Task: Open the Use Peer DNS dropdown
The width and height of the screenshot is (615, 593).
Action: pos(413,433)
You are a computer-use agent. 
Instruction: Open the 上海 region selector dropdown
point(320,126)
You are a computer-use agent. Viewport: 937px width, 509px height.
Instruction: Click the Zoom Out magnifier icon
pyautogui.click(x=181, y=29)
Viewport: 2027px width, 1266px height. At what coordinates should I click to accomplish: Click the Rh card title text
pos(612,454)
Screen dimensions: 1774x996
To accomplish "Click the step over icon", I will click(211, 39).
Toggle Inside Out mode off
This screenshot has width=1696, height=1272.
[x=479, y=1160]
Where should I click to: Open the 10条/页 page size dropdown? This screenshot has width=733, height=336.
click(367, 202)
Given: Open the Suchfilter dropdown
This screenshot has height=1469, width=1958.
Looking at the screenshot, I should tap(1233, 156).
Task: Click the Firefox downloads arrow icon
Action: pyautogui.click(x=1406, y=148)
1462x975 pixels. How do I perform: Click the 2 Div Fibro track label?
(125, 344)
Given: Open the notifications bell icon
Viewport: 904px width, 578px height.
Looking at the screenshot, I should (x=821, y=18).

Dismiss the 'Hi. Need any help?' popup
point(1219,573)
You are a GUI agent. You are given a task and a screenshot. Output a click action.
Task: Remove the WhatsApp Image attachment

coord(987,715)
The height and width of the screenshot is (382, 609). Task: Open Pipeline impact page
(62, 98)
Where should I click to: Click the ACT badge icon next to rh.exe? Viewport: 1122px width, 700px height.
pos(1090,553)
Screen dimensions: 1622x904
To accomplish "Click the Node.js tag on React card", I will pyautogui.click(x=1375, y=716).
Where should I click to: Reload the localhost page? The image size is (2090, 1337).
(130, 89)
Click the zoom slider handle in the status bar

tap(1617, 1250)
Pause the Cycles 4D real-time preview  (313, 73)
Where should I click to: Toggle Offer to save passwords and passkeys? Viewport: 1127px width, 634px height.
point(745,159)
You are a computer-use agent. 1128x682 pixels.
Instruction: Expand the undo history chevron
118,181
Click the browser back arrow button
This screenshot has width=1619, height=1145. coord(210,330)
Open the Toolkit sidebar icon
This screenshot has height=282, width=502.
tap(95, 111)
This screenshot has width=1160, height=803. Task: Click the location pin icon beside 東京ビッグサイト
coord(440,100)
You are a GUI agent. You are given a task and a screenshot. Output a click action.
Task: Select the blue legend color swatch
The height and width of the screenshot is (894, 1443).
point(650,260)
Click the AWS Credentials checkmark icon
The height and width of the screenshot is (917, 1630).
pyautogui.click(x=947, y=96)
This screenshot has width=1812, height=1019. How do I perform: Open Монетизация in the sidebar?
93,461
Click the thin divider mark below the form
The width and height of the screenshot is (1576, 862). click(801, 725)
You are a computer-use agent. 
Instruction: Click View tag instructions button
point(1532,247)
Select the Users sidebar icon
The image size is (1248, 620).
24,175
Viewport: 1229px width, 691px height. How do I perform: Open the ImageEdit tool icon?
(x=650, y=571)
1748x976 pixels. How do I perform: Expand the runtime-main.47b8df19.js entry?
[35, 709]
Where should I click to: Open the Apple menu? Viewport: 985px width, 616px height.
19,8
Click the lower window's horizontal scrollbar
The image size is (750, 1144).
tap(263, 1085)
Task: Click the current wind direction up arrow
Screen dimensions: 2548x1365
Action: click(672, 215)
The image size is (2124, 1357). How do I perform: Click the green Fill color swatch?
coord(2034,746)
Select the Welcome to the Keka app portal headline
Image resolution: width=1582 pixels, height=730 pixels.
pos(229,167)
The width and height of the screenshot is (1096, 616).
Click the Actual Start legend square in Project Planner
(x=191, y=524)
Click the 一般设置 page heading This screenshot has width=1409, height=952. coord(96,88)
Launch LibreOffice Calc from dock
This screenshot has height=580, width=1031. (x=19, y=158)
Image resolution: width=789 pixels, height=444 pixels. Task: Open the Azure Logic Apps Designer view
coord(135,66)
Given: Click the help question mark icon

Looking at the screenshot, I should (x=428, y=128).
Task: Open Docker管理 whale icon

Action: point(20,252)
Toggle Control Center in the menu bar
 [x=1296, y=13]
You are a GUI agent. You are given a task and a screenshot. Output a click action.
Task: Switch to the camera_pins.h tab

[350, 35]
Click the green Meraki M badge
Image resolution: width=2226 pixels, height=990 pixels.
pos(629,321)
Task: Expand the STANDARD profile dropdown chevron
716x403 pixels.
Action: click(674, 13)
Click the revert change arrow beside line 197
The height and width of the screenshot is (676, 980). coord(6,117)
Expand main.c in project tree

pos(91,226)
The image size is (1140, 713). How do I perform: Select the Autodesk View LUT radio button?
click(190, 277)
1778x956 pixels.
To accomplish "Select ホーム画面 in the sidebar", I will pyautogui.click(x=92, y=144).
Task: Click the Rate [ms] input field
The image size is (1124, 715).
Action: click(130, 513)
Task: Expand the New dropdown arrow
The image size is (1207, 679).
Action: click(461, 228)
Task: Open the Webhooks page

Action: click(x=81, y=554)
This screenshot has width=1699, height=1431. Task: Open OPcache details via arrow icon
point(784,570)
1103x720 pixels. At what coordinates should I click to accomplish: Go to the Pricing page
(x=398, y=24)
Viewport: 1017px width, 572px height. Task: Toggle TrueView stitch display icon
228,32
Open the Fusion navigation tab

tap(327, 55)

How to complete this task:
The entire listing has to be written out again exactly.

The answer:
Task: Open the Use Peer DNS dropdown
The width and height of the screenshot is (615, 593).
Action: pos(413,433)
You are a computer-use agent. 
Instruction: Open the 上海 region selector dropdown
point(320,126)
You are a computer-use agent. Viewport: 937px width, 509px height.
Instruction: Click the Zoom Out magnifier icon
pyautogui.click(x=181, y=29)
Viewport: 2027px width, 1266px height. At what coordinates should I click to accomplish: Click the Rh card title text
pos(612,454)
Screen dimensions: 1774x996
To accomplish "Click the step over icon", I will click(211, 39).
Toggle Inside Out mode off
This screenshot has width=1696, height=1272.
[x=479, y=1160]
Where should I click to: Open the 10条/页 page size dropdown? This screenshot has width=733, height=336.
click(367, 202)
Given: Open the Suchfilter dropdown
This screenshot has height=1469, width=1958.
Looking at the screenshot, I should tap(1233, 156).
Task: Click the Firefox downloads arrow icon
Action: pyautogui.click(x=1406, y=148)
1462x975 pixels. How do I perform: Click the 2 Div Fibro track label?
(125, 344)
Given: Open the notifications bell icon
Viewport: 904px width, 578px height.
Looking at the screenshot, I should (x=821, y=18).

Dismiss the 'Hi. Need any help?' popup
point(1219,573)
You are a GUI agent. You are given a task and a screenshot. Output a click action.
Task: Remove the WhatsApp Image attachment

coord(987,715)
The height and width of the screenshot is (382, 609). Task: Open Pipeline impact page
(62, 98)
Where should I click to: Click the ACT badge icon next to rh.exe? Viewport: 1122px width, 700px height.
pos(1090,553)
Screen dimensions: 1622x904
To accomplish "Click the Node.js tag on React card", I will pyautogui.click(x=1375, y=716).
Where should I click to: Reload the localhost page? The image size is (2090, 1337).
(130, 89)
Click the zoom slider handle in the status bar

tap(1617, 1250)
Pause the Cycles 4D real-time preview  (313, 73)
Where should I click to: Toggle Offer to save passwords and passkeys? Viewport: 1127px width, 634px height.
point(745,159)
You are a computer-use agent. 1128x682 pixels.
Instruction: Expand the undo history chevron
118,181
Click the browser back arrow button
This screenshot has width=1619, height=1145. coord(210,330)
Open the Toolkit sidebar icon
This screenshot has height=282, width=502.
tap(95, 111)
This screenshot has width=1160, height=803. Task: Click the location pin icon beside 東京ビッグサイト
coord(440,100)
You are a GUI agent. You are given a task and a screenshot. Output a click action.
Task: Select the blue legend color swatch
The height and width of the screenshot is (894, 1443).
point(650,260)
Click the AWS Credentials checkmark icon
The height and width of the screenshot is (917, 1630).
pyautogui.click(x=947, y=96)
This screenshot has width=1812, height=1019. How do I perform: Open Монетизация in the sidebar?
93,461
Click the thin divider mark below the form
The width and height of the screenshot is (1576, 862). click(801, 725)
You are a computer-use agent. 
Instruction: Click View tag instructions button
point(1532,247)
Select the Users sidebar icon
The image size is (1248, 620).
24,175
Viewport: 1229px width, 691px height. How do I perform: Open the ImageEdit tool icon?
(x=650, y=571)
1748x976 pixels. How do I perform: Expand the runtime-main.47b8df19.js entry?
[35, 709]
Where should I click to: Open the Apple menu? Viewport: 985px width, 616px height.
19,8
Click the lower window's horizontal scrollbar
The image size is (750, 1144).
tap(263, 1085)
Task: Click the current wind direction up arrow
Screen dimensions: 2548x1365
Action: click(672, 215)
The image size is (2124, 1357). How do I perform: Click the green Fill color swatch?
coord(2034,746)
Select the Welcome to the Keka app portal headline
Image resolution: width=1582 pixels, height=730 pixels.
pos(229,167)
The width and height of the screenshot is (1096, 616).
Click the Actual Start legend square in Project Planner
(x=191, y=524)
Click the 一般设置 page heading This screenshot has width=1409, height=952. coord(96,88)
Launch LibreOffice Calc from dock
This screenshot has height=580, width=1031. (x=19, y=158)
Image resolution: width=789 pixels, height=444 pixels. Task: Open the Azure Logic Apps Designer view
coord(135,66)
Given: Click the help question mark icon

Looking at the screenshot, I should (x=428, y=128).
Task: Open Docker管理 whale icon

Action: point(20,252)
Toggle Control Center in the menu bar
 [x=1296, y=13]
You are a GUI agent. You are given a task and a screenshot. Output a click action.
Task: Switch to the camera_pins.h tab

[350, 35]
Click the green Meraki M badge
Image resolution: width=2226 pixels, height=990 pixels.
pos(629,321)
Task: Expand the STANDARD profile dropdown chevron
716x403 pixels.
Action: click(674, 13)
Click the revert change arrow beside line 197
The height and width of the screenshot is (676, 980). coord(6,117)
Expand main.c in project tree

pos(91,226)
The image size is (1140, 713). How do I perform: Select the Autodesk View LUT radio button?
click(190, 277)
1778x956 pixels.
To accomplish "Select ホーム画面 in the sidebar", I will pyautogui.click(x=92, y=144).
Task: Click the Rate [ms] input field
The image size is (1124, 715).
Action: click(130, 513)
Task: Expand the New dropdown arrow
The image size is (1207, 679).
Action: click(461, 228)
Task: Open the Webhooks page

Action: click(x=81, y=554)
This screenshot has width=1699, height=1431. Task: Open OPcache details via arrow icon
point(784,570)
1103x720 pixels. At what coordinates should I click to accomplish: Go to the Pricing page
(x=398, y=24)
Viewport: 1017px width, 572px height. Task: Toggle TrueView stitch display icon
228,32
Open the Fusion navigation tab

tap(327, 55)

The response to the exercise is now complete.